Today was the final day of the international debate education association (IDEA) program in Macedonia. The two tracks– visual art (graffiti)/comics and hip-hop/poetry – were responsible for presenting their final projects.
Prior to DJ Goce’s arrival, I had taken the students through a series of lessons designed to help them write an activist mission statement, and then poetry and or rap about social justice issues they were working on in their communities.  Some of the themes that emerged  were: child abuse, LGBTQ2 discrimination, ethnic conflicts, and racism.  In general, the theme of FREEDOM could be characterized as the over arching idea that came forward over and over again.
The four groups that emerged were called The Balkanoid Party Breakers, The Illuminators, Freeling, and The Arrival.  The students wrote and conceptualized their performances collaboratively.  After I took them through lessons designed to help them write, DJ Goce and I took them crate digging in order to find sample-able tracks for their poems and raps.
Sampling is a term used to describe taking riffs, melodic lines, and beats from previously recorded records. DJ Goce was able to capture these “samples” on a machine and assign them to different tracks. He could then play the riff over and over in what is called a “loop,” or place it in a strategically pleasing pattern on top of a beat.   It was so good to rejoin this version of the creative process. I began writing Hip Hop verse in junior high school, and this version of studio recording was very familiar to me, though I had not done it in years.  I co-produced sample choices choices and came up with baselines.
We spent most of the preview previous day listening to records ranging from Stevie wonder to Brazilian bossa nova. The four projects that emerged were fantastic!

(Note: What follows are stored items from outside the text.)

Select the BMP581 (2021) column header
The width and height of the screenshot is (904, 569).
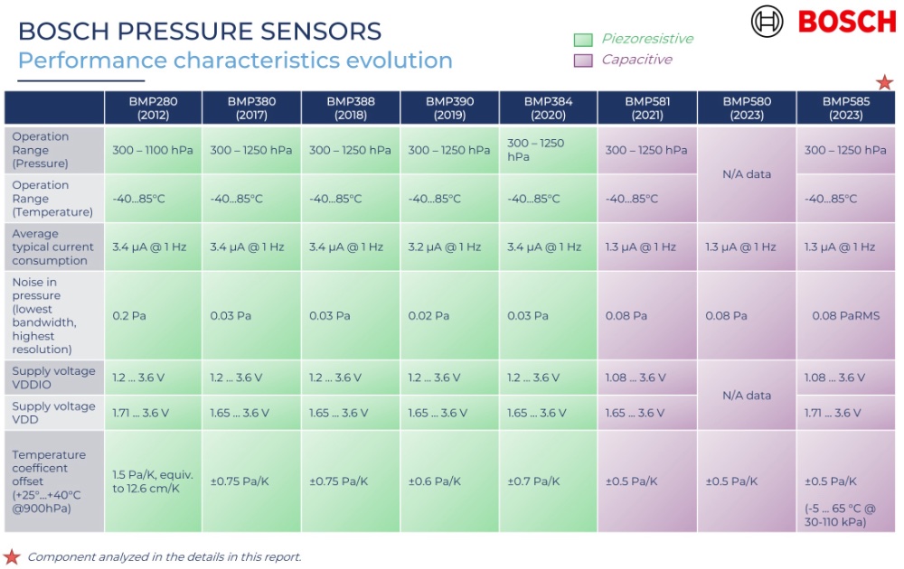point(647,108)
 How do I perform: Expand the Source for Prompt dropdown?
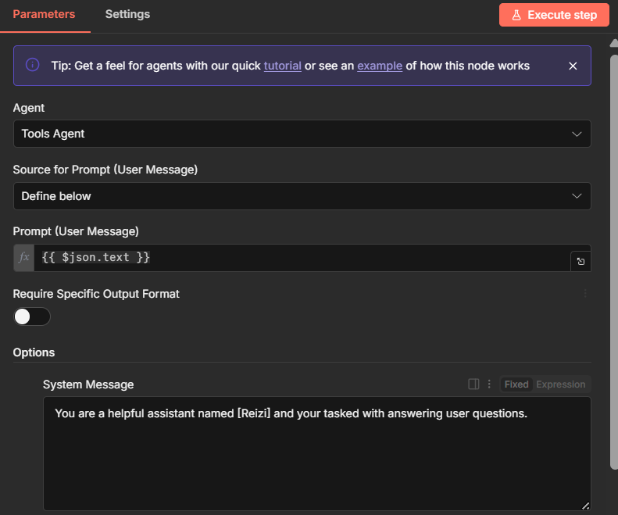pos(302,196)
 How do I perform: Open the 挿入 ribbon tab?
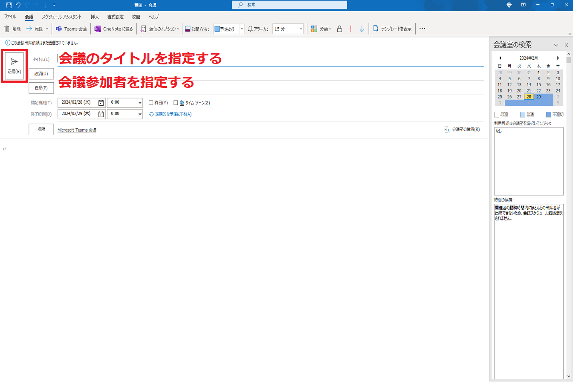[x=94, y=17]
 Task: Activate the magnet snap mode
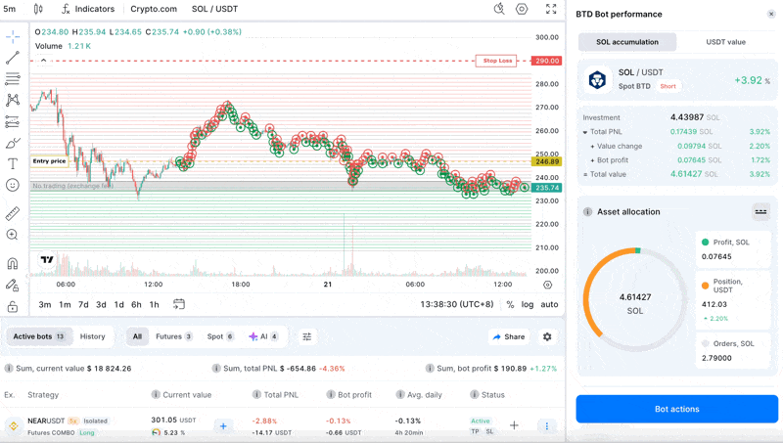coord(13,264)
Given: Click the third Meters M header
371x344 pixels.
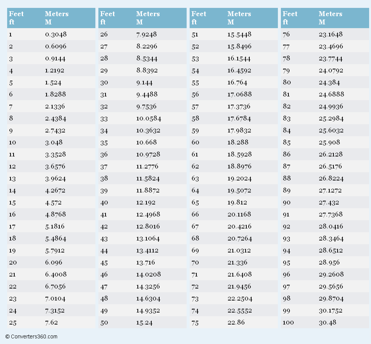Looking at the screenshot, I should [239, 18].
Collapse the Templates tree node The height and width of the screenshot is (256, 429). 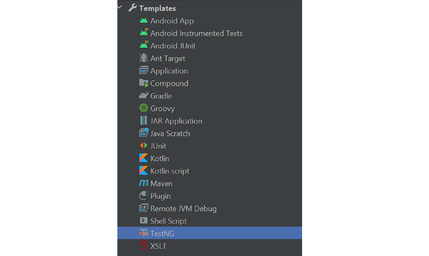click(121, 8)
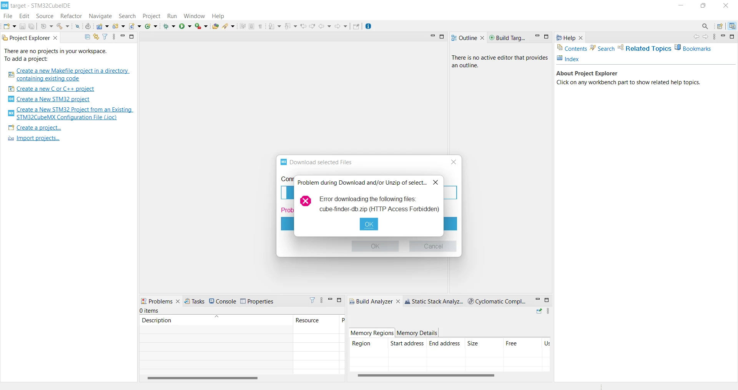Click the filter funnel icon in Project Explorer
Viewport: 738px width, 390px height.
(x=105, y=37)
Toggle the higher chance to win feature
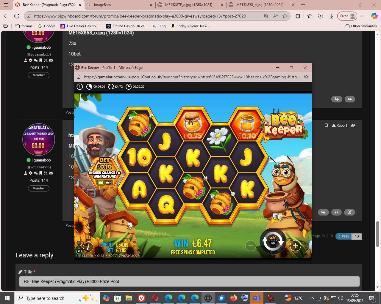The image size is (381, 304). (x=104, y=183)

If I want to compare these young people’s concerns with young people’s concerns in the US, I would have to say that ideas about access and individuality figure more largely in the Balkans than they do in the US. For instance, in the Balkans it would be much more difficult for a young person to say, “I think I will just backpack around the continent instead of heading straight to college.” There is a convoluted be VISA process because of the communist history of the countries, and the fact that they are not wealthy countries. In order to go from one place to another, citizens of the Balkans must prove they have a job in a place like England, and even have the employer to sign so that they can travel.
I would say there is a sense that anything is possible among American youth , whereas that sense is more tempered in the Balkan youth.
On the other hand, I would say they are operating with in a culture of normalized dissent and revolution.  I get the impression that young people in the US perceive the recent spate of visible protests as a reemerging phenomena that had been dormant for a time.  In the Balkans because of the history of wars and the recent dissolution of the Yugoslavian republic, the students are very used to the presence of protest and the possibility of protest.  In fact, one of the Greeks students told me that the most popular website in the country is the one that tells you which public services will be on strike for the day.
The students performed their works enthusiastically, and I am excited about how they will use the ideas they worked on in their home communities.